Please find all lines in the data that hold the string "computer" and copy them.

····················

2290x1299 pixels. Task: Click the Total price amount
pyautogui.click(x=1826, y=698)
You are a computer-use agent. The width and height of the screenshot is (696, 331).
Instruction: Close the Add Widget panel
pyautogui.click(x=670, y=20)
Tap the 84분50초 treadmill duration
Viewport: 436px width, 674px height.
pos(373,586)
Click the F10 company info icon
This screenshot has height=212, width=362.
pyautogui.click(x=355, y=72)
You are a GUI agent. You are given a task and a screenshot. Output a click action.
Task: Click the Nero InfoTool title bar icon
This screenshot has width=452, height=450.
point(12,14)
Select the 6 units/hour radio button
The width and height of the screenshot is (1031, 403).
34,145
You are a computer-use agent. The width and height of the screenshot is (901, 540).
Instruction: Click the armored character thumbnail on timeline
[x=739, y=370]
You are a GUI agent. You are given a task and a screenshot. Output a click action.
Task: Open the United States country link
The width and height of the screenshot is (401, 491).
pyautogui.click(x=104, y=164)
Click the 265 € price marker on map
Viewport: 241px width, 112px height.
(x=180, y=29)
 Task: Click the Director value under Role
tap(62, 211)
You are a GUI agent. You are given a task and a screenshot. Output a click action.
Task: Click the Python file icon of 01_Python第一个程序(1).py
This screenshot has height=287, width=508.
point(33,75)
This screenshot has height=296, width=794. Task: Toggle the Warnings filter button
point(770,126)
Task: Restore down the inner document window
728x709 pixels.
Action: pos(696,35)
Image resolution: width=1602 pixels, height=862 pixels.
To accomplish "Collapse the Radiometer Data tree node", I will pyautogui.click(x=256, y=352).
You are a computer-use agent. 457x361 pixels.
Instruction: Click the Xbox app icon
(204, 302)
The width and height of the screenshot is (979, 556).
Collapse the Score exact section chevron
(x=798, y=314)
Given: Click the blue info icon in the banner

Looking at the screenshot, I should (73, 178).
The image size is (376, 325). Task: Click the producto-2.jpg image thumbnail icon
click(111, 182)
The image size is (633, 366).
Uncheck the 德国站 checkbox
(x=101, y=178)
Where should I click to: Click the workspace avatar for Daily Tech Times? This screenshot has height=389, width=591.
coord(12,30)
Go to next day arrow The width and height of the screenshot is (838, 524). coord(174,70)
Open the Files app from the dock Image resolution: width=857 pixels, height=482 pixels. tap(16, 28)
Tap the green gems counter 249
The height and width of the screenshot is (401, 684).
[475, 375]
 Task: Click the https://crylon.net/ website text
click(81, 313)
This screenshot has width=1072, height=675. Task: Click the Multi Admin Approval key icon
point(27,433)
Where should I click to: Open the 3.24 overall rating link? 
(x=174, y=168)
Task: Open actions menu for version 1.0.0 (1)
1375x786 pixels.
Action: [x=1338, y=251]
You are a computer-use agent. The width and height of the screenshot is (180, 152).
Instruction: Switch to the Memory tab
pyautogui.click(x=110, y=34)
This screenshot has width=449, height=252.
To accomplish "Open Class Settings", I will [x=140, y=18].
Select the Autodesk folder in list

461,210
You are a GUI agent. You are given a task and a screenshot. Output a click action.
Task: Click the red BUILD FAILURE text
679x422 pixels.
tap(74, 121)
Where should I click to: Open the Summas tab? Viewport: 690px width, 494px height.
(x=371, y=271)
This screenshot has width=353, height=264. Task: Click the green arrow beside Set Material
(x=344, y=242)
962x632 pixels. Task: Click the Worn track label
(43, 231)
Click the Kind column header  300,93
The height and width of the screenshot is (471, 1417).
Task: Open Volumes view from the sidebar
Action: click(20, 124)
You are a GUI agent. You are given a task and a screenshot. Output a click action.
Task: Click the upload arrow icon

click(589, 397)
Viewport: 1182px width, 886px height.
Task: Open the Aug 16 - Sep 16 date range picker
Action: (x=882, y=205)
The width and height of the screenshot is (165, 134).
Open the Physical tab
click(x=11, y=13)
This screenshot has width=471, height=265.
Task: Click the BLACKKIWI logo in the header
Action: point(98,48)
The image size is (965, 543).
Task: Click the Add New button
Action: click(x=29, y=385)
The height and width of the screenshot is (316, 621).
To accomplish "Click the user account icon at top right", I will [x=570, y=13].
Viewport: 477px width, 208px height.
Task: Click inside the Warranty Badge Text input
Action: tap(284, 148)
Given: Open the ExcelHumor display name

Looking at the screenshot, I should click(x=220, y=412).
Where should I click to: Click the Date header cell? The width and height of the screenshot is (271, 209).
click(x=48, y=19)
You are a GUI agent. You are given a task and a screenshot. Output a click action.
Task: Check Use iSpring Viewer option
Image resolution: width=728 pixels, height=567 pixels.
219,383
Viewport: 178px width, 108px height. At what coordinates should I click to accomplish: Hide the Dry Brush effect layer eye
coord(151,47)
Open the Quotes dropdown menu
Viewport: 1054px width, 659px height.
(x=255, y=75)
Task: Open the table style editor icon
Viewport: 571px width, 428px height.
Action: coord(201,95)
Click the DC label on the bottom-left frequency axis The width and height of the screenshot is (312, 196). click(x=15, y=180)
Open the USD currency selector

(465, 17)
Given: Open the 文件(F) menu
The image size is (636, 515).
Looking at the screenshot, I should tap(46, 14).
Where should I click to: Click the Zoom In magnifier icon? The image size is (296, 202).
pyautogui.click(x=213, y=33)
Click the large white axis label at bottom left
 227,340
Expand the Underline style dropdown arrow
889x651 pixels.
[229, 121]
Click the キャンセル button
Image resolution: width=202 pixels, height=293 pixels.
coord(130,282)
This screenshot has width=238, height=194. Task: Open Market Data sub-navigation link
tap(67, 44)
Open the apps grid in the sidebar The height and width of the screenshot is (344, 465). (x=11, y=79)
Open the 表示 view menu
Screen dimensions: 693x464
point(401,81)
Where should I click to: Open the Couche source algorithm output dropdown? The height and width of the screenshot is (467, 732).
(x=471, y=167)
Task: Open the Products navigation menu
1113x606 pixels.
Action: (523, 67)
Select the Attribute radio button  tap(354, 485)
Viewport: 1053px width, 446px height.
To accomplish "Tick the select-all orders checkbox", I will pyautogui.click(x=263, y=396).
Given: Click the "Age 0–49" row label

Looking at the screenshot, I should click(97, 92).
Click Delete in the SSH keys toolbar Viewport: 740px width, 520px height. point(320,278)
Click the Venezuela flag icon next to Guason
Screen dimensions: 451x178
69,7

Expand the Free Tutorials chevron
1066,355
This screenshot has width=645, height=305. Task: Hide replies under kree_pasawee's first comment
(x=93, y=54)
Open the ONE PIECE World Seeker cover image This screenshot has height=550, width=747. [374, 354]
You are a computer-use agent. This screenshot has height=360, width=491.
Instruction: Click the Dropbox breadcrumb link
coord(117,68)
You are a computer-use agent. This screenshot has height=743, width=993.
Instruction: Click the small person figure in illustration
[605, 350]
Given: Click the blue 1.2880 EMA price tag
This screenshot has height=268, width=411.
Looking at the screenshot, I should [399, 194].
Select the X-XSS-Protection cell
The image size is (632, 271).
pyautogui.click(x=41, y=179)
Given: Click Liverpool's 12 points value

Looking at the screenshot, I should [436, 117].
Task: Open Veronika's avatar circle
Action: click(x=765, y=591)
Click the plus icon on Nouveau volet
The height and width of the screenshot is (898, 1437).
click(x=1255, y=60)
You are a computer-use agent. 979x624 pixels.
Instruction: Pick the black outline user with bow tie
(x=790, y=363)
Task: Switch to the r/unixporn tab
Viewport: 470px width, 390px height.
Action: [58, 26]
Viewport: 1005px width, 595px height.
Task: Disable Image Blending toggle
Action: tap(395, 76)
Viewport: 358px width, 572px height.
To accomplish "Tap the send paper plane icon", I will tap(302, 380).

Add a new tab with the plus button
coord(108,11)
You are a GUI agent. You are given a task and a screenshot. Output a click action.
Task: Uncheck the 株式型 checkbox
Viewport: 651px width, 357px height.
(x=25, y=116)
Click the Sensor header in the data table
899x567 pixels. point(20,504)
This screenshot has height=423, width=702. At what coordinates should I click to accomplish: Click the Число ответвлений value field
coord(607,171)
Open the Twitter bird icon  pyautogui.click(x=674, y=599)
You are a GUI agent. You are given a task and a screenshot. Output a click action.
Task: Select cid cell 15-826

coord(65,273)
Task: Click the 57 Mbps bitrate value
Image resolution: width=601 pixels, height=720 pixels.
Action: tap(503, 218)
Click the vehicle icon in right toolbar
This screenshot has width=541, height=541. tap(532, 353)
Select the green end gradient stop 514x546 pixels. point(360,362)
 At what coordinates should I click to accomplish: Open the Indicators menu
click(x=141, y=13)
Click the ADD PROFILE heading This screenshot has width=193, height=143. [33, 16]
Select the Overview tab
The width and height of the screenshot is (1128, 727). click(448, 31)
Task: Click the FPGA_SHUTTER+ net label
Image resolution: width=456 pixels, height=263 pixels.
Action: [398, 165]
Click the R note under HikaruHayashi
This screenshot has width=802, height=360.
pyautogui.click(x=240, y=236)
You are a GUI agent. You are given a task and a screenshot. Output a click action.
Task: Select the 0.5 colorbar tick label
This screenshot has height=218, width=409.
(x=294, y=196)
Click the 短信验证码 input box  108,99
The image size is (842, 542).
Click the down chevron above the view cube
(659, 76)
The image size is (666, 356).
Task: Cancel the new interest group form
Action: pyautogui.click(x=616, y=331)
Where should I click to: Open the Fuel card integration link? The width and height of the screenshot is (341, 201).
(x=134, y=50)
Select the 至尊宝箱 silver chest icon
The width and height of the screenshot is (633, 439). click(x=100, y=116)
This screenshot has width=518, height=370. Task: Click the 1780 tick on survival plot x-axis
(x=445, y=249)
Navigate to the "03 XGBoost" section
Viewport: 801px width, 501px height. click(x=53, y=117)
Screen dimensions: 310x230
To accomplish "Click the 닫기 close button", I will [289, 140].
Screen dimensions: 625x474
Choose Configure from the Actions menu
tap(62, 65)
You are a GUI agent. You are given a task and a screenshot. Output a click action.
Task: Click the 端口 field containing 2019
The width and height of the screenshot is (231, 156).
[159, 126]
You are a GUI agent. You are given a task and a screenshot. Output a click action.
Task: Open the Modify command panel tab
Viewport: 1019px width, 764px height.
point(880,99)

····················

» PROBLEM SOLUTION
You are a computer-use agent. The width and height of the screenshot is (696, 331).
You are a computer-use agent. The width and height of the screenshot is (901, 540).
You are a computer-use agent. 457x361 pixels.
You are a computer-use agent. The width and height of the screenshot is (180, 152).
You are a computer-use agent. This screenshot has height=360, width=491.
You are a computer-use agent. This screenshot has height=743, width=993.
You are a computer-use agent. 979x624 pixels.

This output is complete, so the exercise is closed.